More than six decades after their formation, Soft Machine continue to defy gravity and genre with Thirteen, their aptly named thirteenth studio album. Rather than serving as an epilogue, the record searches the musical cosmos, proving the band’s pioneering spirit remains wildly alive.
Emerging in the late 1960s as psychedelic adventurers sharing stages with Pink Floyd and the Jimi Hendrix Experience, Soft Machine quickly evolved into one of Europe’s most influential jazz-rock fusion groups. Across decades of shifting lineups, the band has never clung to a single identity, instead gliding effortlessly between progressive jazz, otherworldly psychedelia, free improvisation, and ambient experimentation. Thirteen continues along that same path with boundaryless ethos.
At the heart of the album is guitarist John Etheridge, whose five-decade tenure with the group anchors the music’s elegance and fire. His playing is as lyrical as ever, flowing through the album’s intricate arrangements with unusual ease. Saxophonist, flautist, and keyboardist Theo Travis emerges as the principal architect, contributing six of the thirteen songs. His centerpiece, “The Longest Night,” stretches beyond thirteen minutes, unfolding as a journey through shifting moods and progressive structures.
The rhythm section injects a yourthfulness and vitality into the band’s sound. Drummer Asaf Sirkis, the newest member of the lineup, brings both technical precision and unbridled imagination. His talents were once praised by former Soft Machine drummer Robert Wyatt, who highlighted Sirkis’ “ethereal, haunting compositions,” a quality that echoes throughout the album. Bassist Fred Baker complements the ensemble with tough yet nuanced playing, particularly on his song “Turmoil,” where deranged fuzz bass and manic solos create a sort of controlled chaos.
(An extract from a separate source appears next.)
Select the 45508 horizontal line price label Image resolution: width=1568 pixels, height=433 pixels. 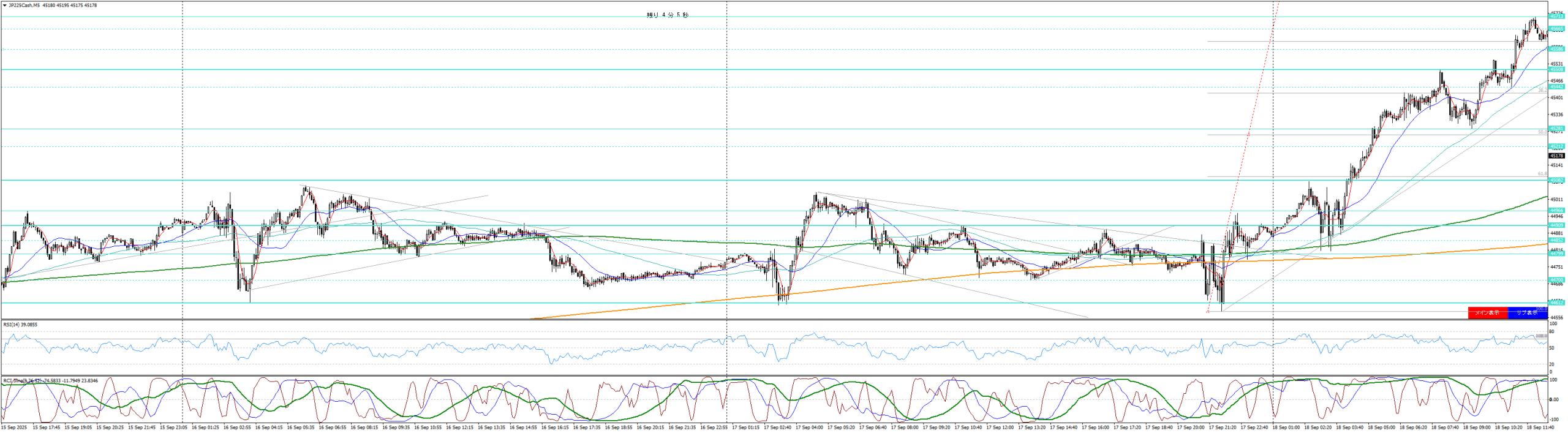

Thirteen thrives on its remarkable stylistic breadth. “Pens To The Foal Mode” captures the band in a moment of pure, unfiltered improvisation, showing off their free-jazz roots. “Open Road” shifts gears into a fiery jazz-rock burner, propelled by unsparing solos from Etheridge and Travis. In contrast, “Disappear” is a delicate ballad, beginning with ethereal looped flutes before blossoming into a tender piano-led piece. One of the album’s most poignant moments arrives with “Daevid’s Special Cuppa,” featuring a posthumous cameo from founding member Daevid Allen. Built around a guitar part recorded years earlier, the track unfolds as a psychedelic, tribal meditation, with soprano sax, guitar, and the haunting tones of the duduk drifting over hypnotic rhythms. It serves as both homage and continuation, bridging the band’s storied past with its ever-evolving present.